Lama Sangkara hanya duduk berjongkok memperhatikan kupu-kupu itu. Aston berdiri tak jauh mengawasi tuan muda kecilnya. Pria itu turut tersenyum senang melihat bagaimana indahnya lekungan kecil yang menghiasi wajah lucu Sangkara.
Sangkara melambaikan tangannya saat kupu-kupu itu mulai terbang menjauh darinya. Sangkara tak mengejar lagi karena merasa sudah sangat puas melihat kupu-kupu sejak tadi.
Langkah kecilnya ia bawa menghampiri Aston lalu menarik-narik ujung jas pria itu seraya berkata, "Paman Aston, ayo ke kamal yang kemalin."
"Kamar tempat barang peninggalan nyonya Aleda maksud anda?"
"Iya Paman. Kemalin adek belum liat apa-apa sudah disuluh tidul sama Abang," ujar Sangkara. "Oh iya, jangan panggil 'anda' telus ih. Kan Sangkala adek Paman," lanjut Sangkara menggembungkan pipinya kesal.
Aston terkekeh kecil. "Maaf Adek," katanya sembari mengusap puncak kepala Sangkara.
"Pelmintaan maaf ditelima Paman!" seru Sangkara semangat.
Aston meraih tangan kecil Sangkara dan menuntun bungsu Ainsworth itu ke dalam mansion. Ia berencana untuk membawa Sangkara ke kamar besar, dimana semua barang mendiang Aleda berada.
Sangkara berlari kecil masuk ke dalam kamar itu karena terlalu senang. Disana banyak sekali pajangan foto Mama nya. Foto keluarga yang Sangkara lihat di kamar Arley juga ada disana dengan ukuran yang sangat besar.
"Mama cantik sekali ya, Paman," ucapnya antusias.
"Ya tuan mu–"
"Adek Paman," potong Sangkara cepat sembari menatap Aston garang.
"Ya Adek," ulang Aston dengan tawa kecilnya.
"Ini apa?" tanya Sangkara, berjalan mendekati kotak kaca besar yang ada disana.
"Itu beberapa perhiasan koleksi mendiang nyonya Aleda, Adek."
"Cantik sekali, Paman. Itu ada gelang kupu-kupu," tunjuk Sangkara antusias, berjalan semakin mendekat kemudian menyentuh kaca transparan itu.
"Jangan menyentuhnya!" peringat Carlison dengan tatapan tajamnya. "Aston, aku sudah memperingati mu untuk tidak membawa Sangkara kesini!"
Sangkara mengedipkan mata bulatnya beberapa kali karena masih merasa penasaran. Ia sama sekali tak paham kondisi, Papanya yang sedang marah. Sangkara sangat ingin menyentuh gelang kupu-kupu milik mamanya itu.
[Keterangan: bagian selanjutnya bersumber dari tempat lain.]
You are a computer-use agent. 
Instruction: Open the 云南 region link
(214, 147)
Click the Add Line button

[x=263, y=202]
Sangkara yang tadinya sudah sempat menjauh kembali berjalan mendekat dan hendak menyentuh benda itu. Namun saat tangannya baru menyentuh kaca itu, Carlison beranjak cepat dari pintu, menarik kasar tangan Sangkara dan mendorong putra bungsunya hingga Sangkara tersungkur.
Bruk
"Shhh!" Ringisan pelan keluar dari mulut kecil Sangkara. Namun anak itu menutup mulutnya menahan rasa sakitnya. Meja nakas dengan sudut tajam berhasil menggores lengan Sangkara.
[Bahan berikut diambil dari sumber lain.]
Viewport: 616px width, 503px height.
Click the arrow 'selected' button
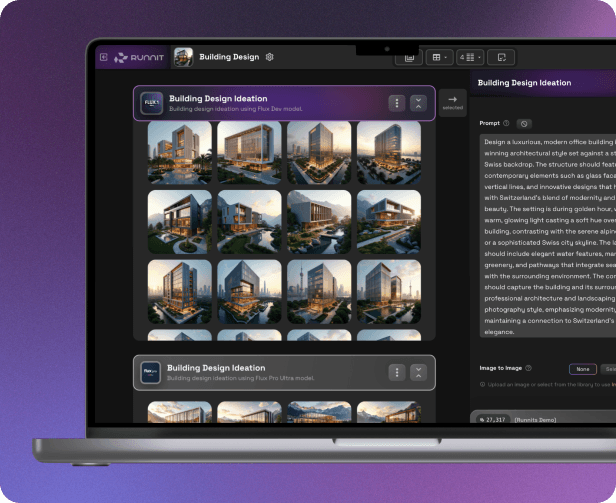(452, 102)
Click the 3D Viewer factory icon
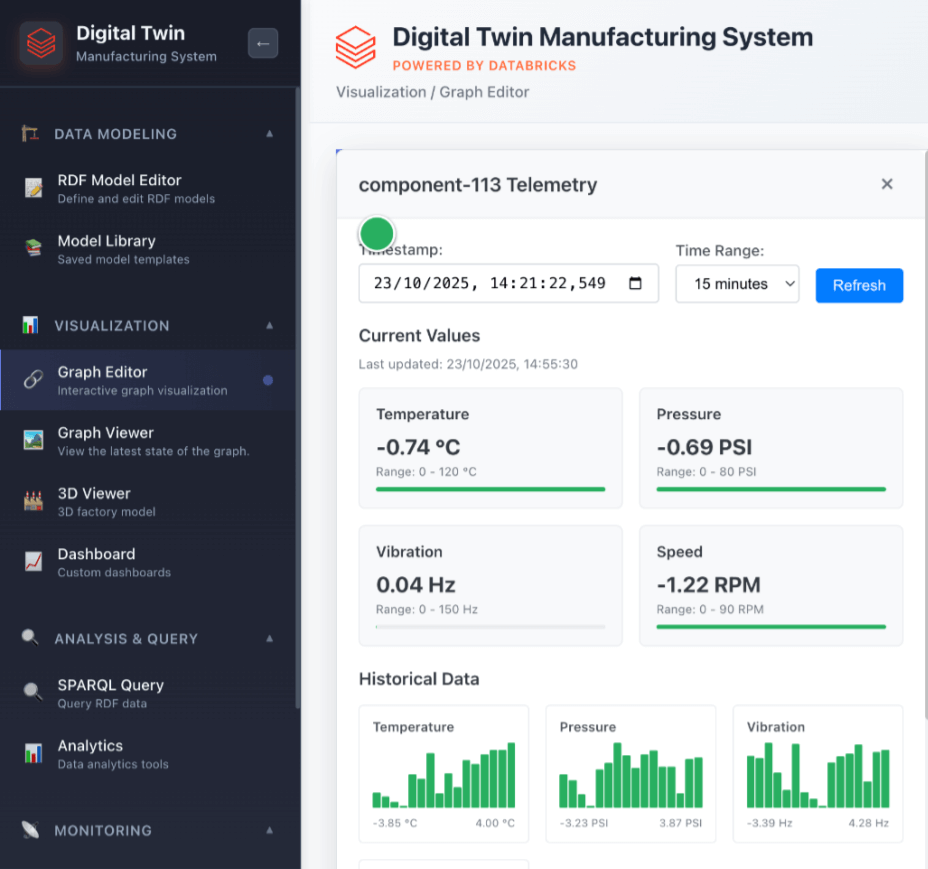Viewport: 928px width, 869px height. [x=34, y=502]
"Papa!" Pekikan Rexlan terdengar. Sulung Ainsworth itu lantas berjalan cepat meraih lengan Sangkara yang mulai mengeluarkan darah. Beruntung ia lewat dari sana.
Carlison masih terdiam di tempatnya. Ia bahkan tak menyangka jika ia mendorong bungsunya sebegitu keras.
"Jangan kasar padanya!" Rexlan menatap Carlison dengan emosi yang sedang mati-matian ditahan.
KAMU SEDANG MEMBACA
Sangkara Ainsworth
AcakSangkara Ainsworth, anak berumur sepuluh tahun yang sangat polos. Gaya bicaranya yang cadel membuat anak itu semakin menggemaskan. Sangkara harus menjalani kehidupan tanpa mengetahui bahwa Papa dan abang-abangnya mempunyai rasa tak suka atas dirinya...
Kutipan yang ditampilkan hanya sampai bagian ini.